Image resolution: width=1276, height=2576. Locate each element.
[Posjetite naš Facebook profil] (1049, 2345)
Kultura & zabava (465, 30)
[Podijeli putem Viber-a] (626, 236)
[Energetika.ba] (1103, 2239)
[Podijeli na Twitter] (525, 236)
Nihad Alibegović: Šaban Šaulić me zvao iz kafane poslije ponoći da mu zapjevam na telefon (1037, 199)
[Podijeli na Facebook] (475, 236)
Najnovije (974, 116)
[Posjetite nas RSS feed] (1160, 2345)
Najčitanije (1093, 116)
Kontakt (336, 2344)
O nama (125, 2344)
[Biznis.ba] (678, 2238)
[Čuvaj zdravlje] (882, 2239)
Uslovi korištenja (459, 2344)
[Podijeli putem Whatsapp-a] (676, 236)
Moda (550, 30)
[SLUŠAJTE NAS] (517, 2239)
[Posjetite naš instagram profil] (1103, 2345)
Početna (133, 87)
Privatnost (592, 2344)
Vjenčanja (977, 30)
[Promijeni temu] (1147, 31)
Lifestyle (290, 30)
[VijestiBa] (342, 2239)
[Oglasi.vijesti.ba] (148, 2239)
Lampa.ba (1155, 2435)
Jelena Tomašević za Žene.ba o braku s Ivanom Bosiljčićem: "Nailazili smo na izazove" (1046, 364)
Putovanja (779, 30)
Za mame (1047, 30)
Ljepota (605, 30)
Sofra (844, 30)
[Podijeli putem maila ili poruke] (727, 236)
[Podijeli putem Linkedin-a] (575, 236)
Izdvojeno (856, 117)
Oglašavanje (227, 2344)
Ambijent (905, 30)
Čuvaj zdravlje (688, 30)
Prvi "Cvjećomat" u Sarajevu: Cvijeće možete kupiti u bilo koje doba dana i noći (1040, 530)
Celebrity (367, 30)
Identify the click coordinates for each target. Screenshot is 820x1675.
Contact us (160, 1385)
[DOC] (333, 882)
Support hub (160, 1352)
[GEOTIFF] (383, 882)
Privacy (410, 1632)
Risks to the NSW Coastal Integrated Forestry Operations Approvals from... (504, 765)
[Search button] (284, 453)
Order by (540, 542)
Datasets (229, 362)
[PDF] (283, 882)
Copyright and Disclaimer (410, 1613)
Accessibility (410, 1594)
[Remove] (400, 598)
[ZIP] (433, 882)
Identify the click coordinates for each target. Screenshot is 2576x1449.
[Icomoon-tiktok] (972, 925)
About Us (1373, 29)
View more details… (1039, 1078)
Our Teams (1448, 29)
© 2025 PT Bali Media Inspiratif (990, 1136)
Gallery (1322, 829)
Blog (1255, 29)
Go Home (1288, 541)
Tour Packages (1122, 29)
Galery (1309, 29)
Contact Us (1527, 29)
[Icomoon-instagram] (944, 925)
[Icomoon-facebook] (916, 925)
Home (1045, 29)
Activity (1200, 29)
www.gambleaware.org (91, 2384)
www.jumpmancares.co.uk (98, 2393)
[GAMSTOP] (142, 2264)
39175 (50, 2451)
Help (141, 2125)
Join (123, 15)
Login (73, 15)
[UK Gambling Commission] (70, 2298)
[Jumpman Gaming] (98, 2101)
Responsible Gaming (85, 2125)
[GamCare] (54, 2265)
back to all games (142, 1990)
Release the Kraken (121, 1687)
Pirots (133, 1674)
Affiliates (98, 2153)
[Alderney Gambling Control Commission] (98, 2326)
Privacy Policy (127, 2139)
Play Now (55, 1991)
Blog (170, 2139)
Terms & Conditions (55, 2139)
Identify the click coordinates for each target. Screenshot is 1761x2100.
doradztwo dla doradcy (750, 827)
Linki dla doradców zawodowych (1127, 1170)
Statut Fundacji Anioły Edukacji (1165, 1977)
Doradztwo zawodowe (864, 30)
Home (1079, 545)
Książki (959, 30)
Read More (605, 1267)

┄┄┄┄┄┄┄┄┄┄┄┄┄┄┄┄┄┄┄┄

**WHAT THE TASK ASKS**
Copy out the whole listing, exactly as written.

**EXPECTED ANSWER**
Image resolution: width=1276, height=2576. Locate each element.
[Posjetite naš Facebook profil] (1049, 2345)
Kultura & zabava (465, 30)
[Podijeli putem Viber-a] (626, 236)
[Energetika.ba] (1103, 2239)
[Podijeli na Twitter] (525, 236)
Nihad Alibegović: Šaban Šaulić me zvao iz kafane poslije ponoći da mu zapjevam na telefon (1037, 199)
[Podijeli na Facebook] (475, 236)
Najnovije (974, 116)
[Posjetite nas RSS feed] (1160, 2345)
Najčitanije (1093, 116)
Kontakt (336, 2344)
O nama (125, 2344)
[Biznis.ba] (678, 2238)
[Čuvaj zdravlje] (882, 2239)
Uslovi korištenja (459, 2344)
[Podijeli putem Whatsapp-a] (676, 236)
Moda (550, 30)
[SLUŠAJTE NAS] (517, 2239)
[Posjetite naš instagram profil] (1103, 2345)
Početna (133, 87)
Privatnost (592, 2344)
Vjenčanja (977, 30)
[Promijeni temu] (1147, 31)
Lifestyle (290, 30)
[VijestiBa] (342, 2239)
[Oglasi.vijesti.ba] (148, 2239)
Lampa.ba (1155, 2435)
Jelena Tomašević za Žene.ba o braku s Ivanom Bosiljčićem: "Nailazili smo na izazove" (1046, 364)
Putovanja (779, 30)
Za mame (1047, 30)
Ljepota (605, 30)
Sofra (844, 30)
[Podijeli putem maila ili poruke] (727, 236)
[Podijeli putem Linkedin-a] (575, 236)
Izdvojeno (856, 117)
Oglašavanje (227, 2344)
Ambijent (905, 30)
Čuvaj zdravlje (688, 30)
Prvi "Cvjećomat" u Sarajevu: Cvijeće možete kupiti u bilo koje doba dana i noći (1040, 530)
Celebrity (367, 30)
Identify the click coordinates for each target. Screenshot is 820x1675.
Contact us (160, 1385)
[DOC] (333, 882)
Support hub (160, 1352)
[GEOTIFF] (383, 882)
Privacy (410, 1632)
Risks to the NSW Coastal Integrated Forestry Operations Approvals from... (504, 765)
[Search button] (284, 453)
Order by (540, 542)
Datasets (229, 362)
[PDF] (283, 882)
Copyright and Disclaimer (410, 1613)
Accessibility (410, 1594)
[Remove] (400, 598)
[ZIP] (433, 882)
Identify the click coordinates for each target. Screenshot is 2576x1449.
[Icomoon-tiktok] (972, 925)
About Us (1373, 29)
View more details… (1039, 1078)
Our Teams (1448, 29)
© 2025 PT Bali Media Inspiratif (990, 1136)
Gallery (1322, 829)
Blog (1255, 29)
Go Home (1288, 541)
Tour Packages (1122, 29)
Galery (1309, 29)
Contact Us (1527, 29)
[Icomoon-instagram] (944, 925)
[Icomoon-facebook] (916, 925)
Home (1045, 29)
Activity (1200, 29)
www.gambleaware.org (91, 2384)
www.jumpmancares.co.uk (98, 2393)
[GAMSTOP] (142, 2264)
39175 (50, 2451)
Help (141, 2125)
Join (123, 15)
Login (73, 15)
[UK Gambling Commission] (70, 2298)
[Jumpman Gaming] (98, 2101)
Responsible Gaming (85, 2125)
[GamCare] (54, 2265)
back to all games (142, 1990)
Release the Kraken (121, 1687)
Pirots (133, 1674)
Affiliates (98, 2153)
[Alderney Gambling Control Commission] (98, 2326)
Privacy Policy (127, 2139)
Play Now (55, 1991)
Blog (170, 2139)
Terms & Conditions (55, 2139)
Identify the click coordinates for each target. Screenshot is 1761x2100.
doradztwo dla doradcy (750, 827)
Linki dla doradców zawodowych (1127, 1170)
Statut Fundacji Anioły Edukacji (1165, 1977)
Doradztwo zawodowe (864, 30)
Home (1079, 545)
Książki (959, 30)
Read More (605, 1267)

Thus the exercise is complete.